Proposed MCL 550.1401g (H.B. 4482) - Legislative Analyst: G. Towne

Proposed MCL 500.3406n (H.B. 4483)

Proposed MCL 333.21053e (H.B. 4484)


FISCAL IMPACT


It is unclear as to what the potential fiscal impact of this set of bills may be. The first subsection of each bill says that if the health care entity "requires" a member to designate a primary care provider, then the entity "shall" permit a minor to access a "pediatrician" for pediatric care services, which by definition are health care services rendered to a young person.


Though the second subsection of each bill states that the entity "may" require prior authorization or "referral" to nonparticipating pediatricians, it would appear to be problematic to conclude that the health care entity could routinely deny payment given the mandate expressed in Subsection (1).

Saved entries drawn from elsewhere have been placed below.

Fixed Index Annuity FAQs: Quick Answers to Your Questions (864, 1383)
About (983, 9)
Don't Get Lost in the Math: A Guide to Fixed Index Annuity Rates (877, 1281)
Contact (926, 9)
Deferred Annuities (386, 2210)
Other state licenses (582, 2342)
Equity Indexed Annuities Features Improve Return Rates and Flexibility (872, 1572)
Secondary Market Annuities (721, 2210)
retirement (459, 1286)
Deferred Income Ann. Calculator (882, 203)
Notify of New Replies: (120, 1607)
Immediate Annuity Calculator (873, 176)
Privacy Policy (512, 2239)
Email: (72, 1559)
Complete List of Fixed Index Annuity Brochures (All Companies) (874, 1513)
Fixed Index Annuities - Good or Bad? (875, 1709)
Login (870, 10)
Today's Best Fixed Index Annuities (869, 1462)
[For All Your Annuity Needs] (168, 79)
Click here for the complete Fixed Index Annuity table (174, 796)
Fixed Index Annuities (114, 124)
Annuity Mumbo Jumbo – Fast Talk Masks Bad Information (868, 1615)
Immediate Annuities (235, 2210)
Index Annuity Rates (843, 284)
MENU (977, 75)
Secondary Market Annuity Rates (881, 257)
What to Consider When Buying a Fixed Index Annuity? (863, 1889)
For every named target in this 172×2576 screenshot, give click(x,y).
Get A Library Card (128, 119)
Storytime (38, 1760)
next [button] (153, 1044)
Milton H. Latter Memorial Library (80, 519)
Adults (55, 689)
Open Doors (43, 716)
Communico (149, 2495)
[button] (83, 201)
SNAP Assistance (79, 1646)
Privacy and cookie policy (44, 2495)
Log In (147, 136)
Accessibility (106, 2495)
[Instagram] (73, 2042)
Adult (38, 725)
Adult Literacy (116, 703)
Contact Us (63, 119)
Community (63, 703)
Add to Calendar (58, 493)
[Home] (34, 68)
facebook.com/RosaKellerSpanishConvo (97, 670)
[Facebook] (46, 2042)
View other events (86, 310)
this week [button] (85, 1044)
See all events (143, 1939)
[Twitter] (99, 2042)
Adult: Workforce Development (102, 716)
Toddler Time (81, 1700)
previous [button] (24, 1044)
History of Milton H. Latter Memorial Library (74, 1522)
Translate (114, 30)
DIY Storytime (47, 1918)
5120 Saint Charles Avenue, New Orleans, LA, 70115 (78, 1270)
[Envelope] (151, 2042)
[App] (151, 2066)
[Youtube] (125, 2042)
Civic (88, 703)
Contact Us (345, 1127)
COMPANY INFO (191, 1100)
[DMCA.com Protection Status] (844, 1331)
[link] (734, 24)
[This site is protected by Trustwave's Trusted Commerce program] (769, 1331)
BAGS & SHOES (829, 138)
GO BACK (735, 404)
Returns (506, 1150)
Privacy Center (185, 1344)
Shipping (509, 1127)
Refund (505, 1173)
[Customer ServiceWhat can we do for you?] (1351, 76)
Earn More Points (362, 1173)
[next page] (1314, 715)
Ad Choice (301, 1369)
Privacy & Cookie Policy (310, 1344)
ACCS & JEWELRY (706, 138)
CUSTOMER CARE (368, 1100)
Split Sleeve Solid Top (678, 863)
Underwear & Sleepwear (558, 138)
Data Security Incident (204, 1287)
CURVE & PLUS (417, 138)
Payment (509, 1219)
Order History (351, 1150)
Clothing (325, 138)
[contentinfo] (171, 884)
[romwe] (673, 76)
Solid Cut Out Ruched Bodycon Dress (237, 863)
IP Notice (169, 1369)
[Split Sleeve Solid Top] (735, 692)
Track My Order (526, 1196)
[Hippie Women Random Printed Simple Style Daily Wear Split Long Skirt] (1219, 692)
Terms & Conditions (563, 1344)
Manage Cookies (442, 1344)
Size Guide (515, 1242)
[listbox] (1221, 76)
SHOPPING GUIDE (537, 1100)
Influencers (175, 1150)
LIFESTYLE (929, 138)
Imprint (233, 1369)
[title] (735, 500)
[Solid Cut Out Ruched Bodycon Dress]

Under current circumstances, these issues may be moot if the number of existing general "pediatricians" and payment differentials between them and other family practitioners are nominal. However, if future events (such as a tightening by the American Academy of Pediatrics or the American Board of Pediatrics as to what constitutes the definition of "pediatrician") should skew this distribution, then affected health entities could end up either facing a higher payment differential in meeting the requirement of these bills or eliminating their internal requirement that their enrollees designate a primary care provider. This, of course, could lead to increased "doctor shopping" and discontinuities in care. Managed care had been originally seen to combat both of these events, which had historically been considered to drive up health care costs.


- Fiscal Analyst: J. WalkerS9900\s4482sa

This analysis was prepared by nonpartisan Senate staff for use by the Senate in its deliberations and does not constitute an official statement of legislative intent.